▶ CONSIGNE DE TRAVAIL A:
Répondez à ces questions d'après l'extrait de page ci-dessous :
(i) À qui Shimon Peres a-t-il fait les déclarations évoquées ?
(ii) Quelle saison l'extrait oppose-t-il au « printemps arabe » ?
(iii) Selon la dernière réponse, par qui cette attitude est-elle largement partagée ?

▶ EXTRAIT DE PAGE:
□ □ □ □

Parce qu’il est mis en danger ?
Non, il n’est pas mis en danger, mais celui qui semblait en être le garant n’est plus là.
Ce sentiment de menace expliquerait aussi les déclarations de Shimon Peres à Angela Merkel, selon lesquelles la démocratie était d’une certaine manière réservée à ceux qui se reconnaissent dans la civilisation occidentale, mais qu’il fallait en user avec parcimonie avec les autres ?
Ça, c’est typiquement le regard colonial israélien et plus particulièrement celui de Shimon Peres, qui a une vision binaire du monde, avec d’un côté les civilisés, ceux qui appartiennent à la civilisation judéo-chrétienne, et de l’autre, les sauvages. Et ceux-là, il faut savoir les gouverner. Cela aussi, c’est profondément ancré dans l’opinion israélienne et c’est la raison pour laquelle on n’a pas eu une once de la joie que l’on a retrouvée partout dans le monde, qui se disait « il y a un printemps arabe ! ». Là, c’était plutôt l’automne…
Justement, cette attitude est-elle propre aux sphères gouvernementales ou est-elle partagée par la population israélienne ?
Elle est largement partagée par la population et les médias. Certes, il y a des opinions et des commentaires qui sont plus intelligents et plus ouverts par rapport à cet immense changement dans le monde arabe, mais de manière générale c’est une opinion partagée par la grande majorité des médias et donc de l’opinion publique.

□ □ □ □

▶ DONNÉES FOURNIES:

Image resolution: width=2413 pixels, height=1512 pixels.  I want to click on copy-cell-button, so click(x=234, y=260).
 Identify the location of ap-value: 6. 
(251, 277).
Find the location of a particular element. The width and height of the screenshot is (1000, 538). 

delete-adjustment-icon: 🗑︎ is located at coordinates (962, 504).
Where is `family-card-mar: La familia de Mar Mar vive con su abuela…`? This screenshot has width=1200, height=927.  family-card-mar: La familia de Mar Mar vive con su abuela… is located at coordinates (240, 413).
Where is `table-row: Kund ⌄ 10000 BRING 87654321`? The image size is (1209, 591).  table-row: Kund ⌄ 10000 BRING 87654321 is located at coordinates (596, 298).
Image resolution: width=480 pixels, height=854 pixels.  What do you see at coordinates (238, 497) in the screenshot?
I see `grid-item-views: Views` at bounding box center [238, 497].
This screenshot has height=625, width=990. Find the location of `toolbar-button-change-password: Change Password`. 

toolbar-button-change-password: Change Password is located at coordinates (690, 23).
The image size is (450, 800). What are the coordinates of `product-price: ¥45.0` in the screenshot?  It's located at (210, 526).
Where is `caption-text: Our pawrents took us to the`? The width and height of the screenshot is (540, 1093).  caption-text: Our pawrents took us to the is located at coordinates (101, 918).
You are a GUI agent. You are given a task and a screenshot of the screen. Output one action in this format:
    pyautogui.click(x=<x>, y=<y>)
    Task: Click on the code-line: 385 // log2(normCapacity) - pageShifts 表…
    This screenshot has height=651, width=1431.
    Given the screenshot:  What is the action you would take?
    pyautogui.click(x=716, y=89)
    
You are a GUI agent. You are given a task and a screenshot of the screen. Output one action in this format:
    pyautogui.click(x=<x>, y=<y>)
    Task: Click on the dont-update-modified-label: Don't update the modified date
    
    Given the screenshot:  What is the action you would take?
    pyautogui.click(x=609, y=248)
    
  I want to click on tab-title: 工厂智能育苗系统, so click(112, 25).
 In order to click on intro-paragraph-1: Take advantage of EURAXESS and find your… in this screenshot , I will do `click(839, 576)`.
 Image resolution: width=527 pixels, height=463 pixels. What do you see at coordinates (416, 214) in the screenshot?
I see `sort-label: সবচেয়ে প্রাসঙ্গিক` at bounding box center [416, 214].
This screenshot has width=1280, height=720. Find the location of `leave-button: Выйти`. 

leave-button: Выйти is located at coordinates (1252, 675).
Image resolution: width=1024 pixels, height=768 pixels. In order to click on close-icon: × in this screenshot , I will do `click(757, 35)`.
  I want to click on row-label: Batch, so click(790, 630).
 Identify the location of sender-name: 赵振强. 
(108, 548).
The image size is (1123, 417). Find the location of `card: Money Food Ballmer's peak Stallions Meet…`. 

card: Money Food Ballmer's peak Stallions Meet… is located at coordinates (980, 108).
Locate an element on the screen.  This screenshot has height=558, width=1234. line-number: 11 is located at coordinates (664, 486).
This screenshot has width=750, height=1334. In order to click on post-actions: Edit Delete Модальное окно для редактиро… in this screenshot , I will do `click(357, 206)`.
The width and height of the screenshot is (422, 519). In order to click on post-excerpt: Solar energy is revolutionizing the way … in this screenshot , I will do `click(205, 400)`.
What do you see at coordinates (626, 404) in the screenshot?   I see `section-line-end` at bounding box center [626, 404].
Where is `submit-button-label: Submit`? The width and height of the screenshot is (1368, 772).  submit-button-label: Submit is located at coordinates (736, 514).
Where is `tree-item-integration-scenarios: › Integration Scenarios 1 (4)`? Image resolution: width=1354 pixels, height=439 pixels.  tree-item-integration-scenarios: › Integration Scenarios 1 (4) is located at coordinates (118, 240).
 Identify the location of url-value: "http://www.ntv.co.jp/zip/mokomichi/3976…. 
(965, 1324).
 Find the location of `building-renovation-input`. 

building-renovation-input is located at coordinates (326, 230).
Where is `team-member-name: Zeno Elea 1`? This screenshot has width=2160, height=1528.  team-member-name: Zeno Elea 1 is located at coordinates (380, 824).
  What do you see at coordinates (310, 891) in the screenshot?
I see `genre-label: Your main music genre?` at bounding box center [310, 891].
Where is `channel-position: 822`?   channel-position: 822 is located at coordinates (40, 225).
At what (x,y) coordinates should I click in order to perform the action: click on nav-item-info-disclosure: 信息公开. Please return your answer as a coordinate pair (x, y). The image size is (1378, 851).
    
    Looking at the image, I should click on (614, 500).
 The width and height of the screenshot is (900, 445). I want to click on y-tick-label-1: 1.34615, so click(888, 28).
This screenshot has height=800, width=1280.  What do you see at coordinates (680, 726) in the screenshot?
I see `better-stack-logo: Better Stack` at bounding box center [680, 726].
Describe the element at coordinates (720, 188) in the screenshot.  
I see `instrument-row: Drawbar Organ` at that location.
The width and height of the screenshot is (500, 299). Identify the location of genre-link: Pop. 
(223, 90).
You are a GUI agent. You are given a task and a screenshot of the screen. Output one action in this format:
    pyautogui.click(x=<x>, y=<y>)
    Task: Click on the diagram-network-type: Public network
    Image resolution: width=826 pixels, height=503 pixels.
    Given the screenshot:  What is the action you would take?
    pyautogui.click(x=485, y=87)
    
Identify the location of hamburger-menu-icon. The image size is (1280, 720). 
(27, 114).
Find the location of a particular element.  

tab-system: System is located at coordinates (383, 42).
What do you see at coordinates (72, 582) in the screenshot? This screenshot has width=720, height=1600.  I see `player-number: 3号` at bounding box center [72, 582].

□ □ □ □

▶ CONSIGNE DE TRAVAIL B: Recopiez à l'identique, s'il vous plaît, les lignes des données fournies, depuis le début de ces lignes jusqu'à celle qui contient « (251, 277). », incluse.

▶ CORRIGÉ A:
(i) À Angela Merkel.
(ii) L'automne.
(iii) Par la population et les médias.

▶ CORRIGÉ B:
Image resolution: width=2413 pixels, height=1512 pixels.  I want to click on copy-cell-button, so click(x=234, y=260).
 Identify the location of ap-value: 6. 
(251, 277).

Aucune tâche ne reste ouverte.